# Word and item position data
+ + + + + + +

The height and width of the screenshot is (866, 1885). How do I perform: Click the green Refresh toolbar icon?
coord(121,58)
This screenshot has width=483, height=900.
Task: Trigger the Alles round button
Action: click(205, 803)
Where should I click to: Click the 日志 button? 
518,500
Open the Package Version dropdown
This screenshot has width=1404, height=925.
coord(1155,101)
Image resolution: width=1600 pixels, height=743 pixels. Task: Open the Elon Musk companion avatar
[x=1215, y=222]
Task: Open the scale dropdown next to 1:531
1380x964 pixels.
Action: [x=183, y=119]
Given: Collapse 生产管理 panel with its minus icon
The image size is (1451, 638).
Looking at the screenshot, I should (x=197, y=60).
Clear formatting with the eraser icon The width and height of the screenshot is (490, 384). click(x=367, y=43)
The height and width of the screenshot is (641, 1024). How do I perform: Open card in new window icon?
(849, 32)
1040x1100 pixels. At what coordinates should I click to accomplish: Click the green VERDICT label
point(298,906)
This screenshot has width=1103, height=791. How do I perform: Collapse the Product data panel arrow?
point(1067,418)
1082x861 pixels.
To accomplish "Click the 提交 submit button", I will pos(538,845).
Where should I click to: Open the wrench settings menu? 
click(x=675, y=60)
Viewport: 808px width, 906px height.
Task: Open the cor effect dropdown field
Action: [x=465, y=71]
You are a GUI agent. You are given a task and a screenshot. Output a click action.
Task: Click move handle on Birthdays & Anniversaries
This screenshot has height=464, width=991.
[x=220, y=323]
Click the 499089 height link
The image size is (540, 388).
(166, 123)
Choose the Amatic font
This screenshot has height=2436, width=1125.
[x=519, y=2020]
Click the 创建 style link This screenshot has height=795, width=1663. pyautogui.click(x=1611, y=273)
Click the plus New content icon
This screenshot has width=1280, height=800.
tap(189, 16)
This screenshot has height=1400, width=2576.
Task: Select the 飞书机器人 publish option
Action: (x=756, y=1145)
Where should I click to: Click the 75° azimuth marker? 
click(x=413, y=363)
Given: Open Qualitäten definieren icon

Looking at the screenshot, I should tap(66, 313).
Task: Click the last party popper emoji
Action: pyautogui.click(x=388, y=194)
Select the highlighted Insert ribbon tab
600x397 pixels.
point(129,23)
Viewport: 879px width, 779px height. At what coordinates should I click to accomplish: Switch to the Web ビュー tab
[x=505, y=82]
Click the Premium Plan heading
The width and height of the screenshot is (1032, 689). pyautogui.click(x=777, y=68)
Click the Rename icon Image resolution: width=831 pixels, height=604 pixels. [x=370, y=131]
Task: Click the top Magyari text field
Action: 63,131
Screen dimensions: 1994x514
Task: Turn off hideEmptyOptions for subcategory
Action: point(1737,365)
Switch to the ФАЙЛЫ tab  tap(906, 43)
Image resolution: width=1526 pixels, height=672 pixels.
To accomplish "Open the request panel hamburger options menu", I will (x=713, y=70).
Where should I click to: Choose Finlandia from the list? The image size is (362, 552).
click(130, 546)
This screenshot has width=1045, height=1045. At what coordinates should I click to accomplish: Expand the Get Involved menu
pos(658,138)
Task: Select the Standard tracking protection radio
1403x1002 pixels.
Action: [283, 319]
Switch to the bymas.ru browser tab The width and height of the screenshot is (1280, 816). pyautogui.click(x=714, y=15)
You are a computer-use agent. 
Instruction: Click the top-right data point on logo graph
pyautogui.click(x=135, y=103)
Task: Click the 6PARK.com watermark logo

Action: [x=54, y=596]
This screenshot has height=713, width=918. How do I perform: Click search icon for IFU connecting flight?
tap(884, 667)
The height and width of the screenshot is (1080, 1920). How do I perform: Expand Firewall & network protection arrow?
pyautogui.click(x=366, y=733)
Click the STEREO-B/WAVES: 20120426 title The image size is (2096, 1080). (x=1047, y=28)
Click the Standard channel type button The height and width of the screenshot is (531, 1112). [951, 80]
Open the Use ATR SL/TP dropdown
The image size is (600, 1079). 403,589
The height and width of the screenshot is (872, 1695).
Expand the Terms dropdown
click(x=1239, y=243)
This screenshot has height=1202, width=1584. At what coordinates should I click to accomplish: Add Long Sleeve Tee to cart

+ + + + + + +

# Your task
Present every line of the listing above as a numbered list and omit any blank lines.

# Result of the task
1. The height and width of the screenshot is (866, 1885). How do I perform: Click the green Refresh toolbar icon?
2. coord(121,58)
3. This screenshot has width=483, height=900.
4. Task: Trigger the Alles round button
5. Action: click(205, 803)
6. Where should I click to: Click the 日志 button? 
7. 518,500
8. Open the Package Version dropdown
9. This screenshot has width=1404, height=925.
10. coord(1155,101)
11. Image resolution: width=1600 pixels, height=743 pixels. Task: Open the Elon Musk companion avatar
12. [x=1215, y=222]
13. Task: Open the scale dropdown next to 1:531
14. 1380x964 pixels.
15. Action: [x=183, y=119]
16. Given: Collapse 生产管理 panel with its minus icon
17. The image size is (1451, 638).
18. Looking at the screenshot, I should (x=197, y=60).
19. Clear formatting with the eraser icon The width and height of the screenshot is (490, 384). click(x=367, y=43)
20. The height and width of the screenshot is (641, 1024). How do I perform: Open card in new window icon?
21. (849, 32)
22. 1040x1100 pixels. At what coordinates should I click to accomplish: Click the green VERDICT label
23. point(298,906)
24. This screenshot has width=1103, height=791. How do I perform: Collapse the Product data panel arrow?
25. point(1067,418)
26. 1082x861 pixels.
27. To accomplish "Click the 提交 submit button", I will pos(538,845).
28. Where should I click to: Open the wrench settings menu? 
29. click(x=675, y=60)
30. Viewport: 808px width, 906px height.
31. Task: Open the cor effect dropdown field
32. Action: [x=465, y=71]
33. You are a GUI agent. You are given a task and a screenshot. Output a click action.
34. Task: Click move handle on Birthdays & Anniversaries
35. This screenshot has height=464, width=991.
36. [x=220, y=323]
37. Click the 499089 height link
38. The image size is (540, 388).
39. (166, 123)
40. Choose the Amatic font
41. This screenshot has height=2436, width=1125.
42. [x=519, y=2020]
43. Click the 创建 style link This screenshot has height=795, width=1663. pyautogui.click(x=1611, y=273)
44. Click the plus New content icon
45. This screenshot has width=1280, height=800.
46. tap(189, 16)
47. This screenshot has height=1400, width=2576.
48. Task: Select the 飞书机器人 publish option
49. Action: (x=756, y=1145)
50. Where should I click to: Click the 75° azimuth marker? 
51. click(x=413, y=363)
52. Given: Open Qualitäten definieren icon
53. Looking at the screenshot, I should tap(66, 313).
54. Task: Click the last party popper emoji
55. Action: pyautogui.click(x=388, y=194)
56. Select the highlighted Insert ribbon tab
57. 600x397 pixels.
58. point(129,23)
59. Viewport: 879px width, 779px height. At what coordinates should I click to accomplish: Switch to the Web ビュー tab
60. [x=505, y=82]
61. Click the Premium Plan heading
62. The width and height of the screenshot is (1032, 689). pyautogui.click(x=777, y=68)
63. Click the Rename icon Image resolution: width=831 pixels, height=604 pixels. [x=370, y=131]
64. Task: Click the top Magyari text field
65. Action: 63,131
66. Screen dimensions: 1994x514
67. Task: Turn off hideEmptyOptions for subcategory
68. Action: point(1737,365)
69. Switch to the ФАЙЛЫ tab  tap(906, 43)
70. Image resolution: width=1526 pixels, height=672 pixels.
71. To accomplish "Open the request panel hamburger options menu", I will (x=713, y=70).
72. Where should I click to: Choose Finlandia from the list? The image size is (362, 552).
73. click(130, 546)
74. This screenshot has width=1045, height=1045. At what coordinates should I click to accomplish: Expand the Get Involved menu
75. pos(658,138)
76. Task: Select the Standard tracking protection radio
77. 1403x1002 pixels.
78. Action: [283, 319]
79. Switch to the bymas.ru browser tab The width and height of the screenshot is (1280, 816). pyautogui.click(x=714, y=15)
80. You are a computer-use agent. 
81. Instruction: Click the top-right data point on logo graph
82. pyautogui.click(x=135, y=103)
83. Task: Click the 6PARK.com watermark logo
84. Action: [x=54, y=596]
85. This screenshot has height=713, width=918. How do I perform: Click search icon for IFU connecting flight?
86. tap(884, 667)
87. The height and width of the screenshot is (1080, 1920). How do I perform: Expand Firewall & network protection arrow?
88. pyautogui.click(x=366, y=733)
89. Click the STEREO-B/WAVES: 20120426 title The image size is (2096, 1080). (x=1047, y=28)
90. Click the Standard channel type button The height and width of the screenshot is (531, 1112). [951, 80]
91. Open the Use ATR SL/TP dropdown
92. The image size is (600, 1079). 403,589
93. The height and width of the screenshot is (872, 1695).
94. Expand the Terms dropdown
95. click(x=1239, y=243)
96. This screenshot has height=1202, width=1584. At what coordinates should I click to accomplish: Add Long Sleeve Tee to cart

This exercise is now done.